→ Exercise details: Rewrite every line of the data below, requests included, multiplying each coordinate in the answers by 2.25 and rounding it to a whole number, with halves rounded up. Leave all other numbers unchanged.
▼▼▼
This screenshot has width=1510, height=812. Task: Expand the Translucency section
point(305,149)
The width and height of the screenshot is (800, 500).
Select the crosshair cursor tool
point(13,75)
▲▲▲
→ The reply:
This screenshot has width=1510, height=812. Task: Expand the Translucency section
point(686,335)
The width and height of the screenshot is (800, 500).
Select the crosshair cursor tool
point(29,169)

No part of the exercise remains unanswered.